De vastgoedmonitor bevat een analyse van de landelijke, regionale en lokale ontwikkelingen in de vastgoedmarkt. De vastgoedmonitor behandelt de sectoren kantoren, bedrijfsruimte en detailhandel. Voor het tweede jaar wordt ook aandacht besteed aan bedrijfsverzamelgebouwen. Het doel van deze monitor is om de ontwikkingen in de Utrechtse vastmarkt op de voet te volgen.

De monitor is gebaseerd op actuele, bij de gemeente voorhanden zijnde informatie, aangevuld met door DTZ Zadelhoff aangeleverde marktindicaties. Ook zijn de resultaten verwerkt van een gesprekkenronde met deskundigen uit de Utrechtse vastgoedmarkt.

Vanaf half december kan het rapport door belangstellenden worden opgevraagd bij de afdeling Economische Zaken van de gemeente Utrecht. Het rapport staat vanaf half december ook op www.utrecht.nl/economie.


7. Intensievere en duurzame bebouwing mogelijk in de Uithof

Het college heeft een concept-visie vastgesteld voor de ontwikkeling van de Uithof. De visie belicht de ontwikkelingsruimte voor de komende 10 jaar en fungeert als voorloper van een actueel bestemmingsplan. Uitgangspunt is het waardevolle landschap in en om de Uithof. Dat betekent dat vooral de huidige bouwclusters (aangegeven in het stedenbouwkundig plan Koolhaas/Zaaijer uit 1995) intensief en duurzaam worden bebouwd. Daarbij zijn bouwhoogtes mogelijk tot 80 meter.

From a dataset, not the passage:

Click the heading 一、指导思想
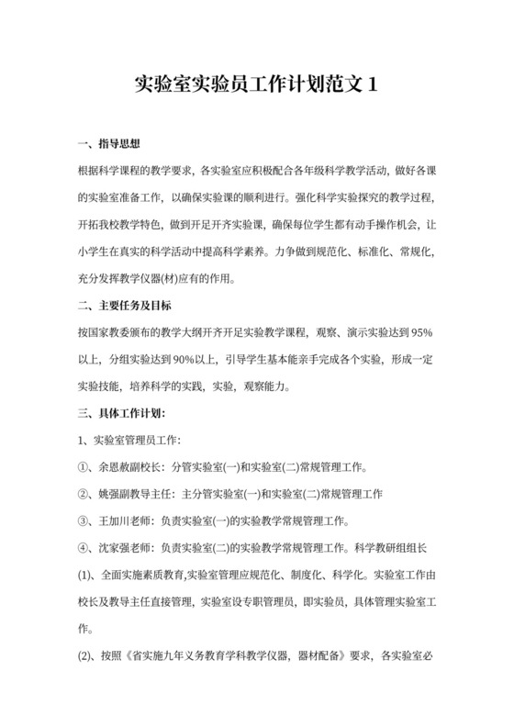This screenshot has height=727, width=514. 108,144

Verschillende initiatieven maken een nieuwe visie op de Uithof gewenst. Zo werken gemeente, provincie, universiteit en hogeschool samen aan de ontwikkeling van de Uithof als Sciencepark met nauw aan de wetenschap gerelateerde bedrijvigheid. Andere initiatieven zijn de ontwikkeling van de campus met studentenhuisvesting en ondersteunende functies als winkels, horeca, cultuur- en congresfaciliteiten.

In de visie zijn alle functies - onderwijs, wonen, zorg en bedrijven - in drie zones ondergebracht.

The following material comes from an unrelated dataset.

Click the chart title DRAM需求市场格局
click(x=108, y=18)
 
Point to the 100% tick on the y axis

* Aan de westzijde van de Uithof komt een representatieve zone, die de entree vanuit de stad markeert en het beeld langs de A27 bepaalt. Deze representatieve zone is bij uitstek geschikt voor onderwijsfuncties en bedrijven.


* De tweede zone is het centrale deel van de Uithof en bestaat uit een mix van winkels, horeca, bibliotheek en onderwijs. De zone wordt begrensd door parken waarin kan worden gerecreëerd en gesport.


* De derde zone is de zorgzone, waarin het UMC ligt. Die zone is vanaf de A28 optimaal bereikbaar en is primair bestemd voor biomedische functies.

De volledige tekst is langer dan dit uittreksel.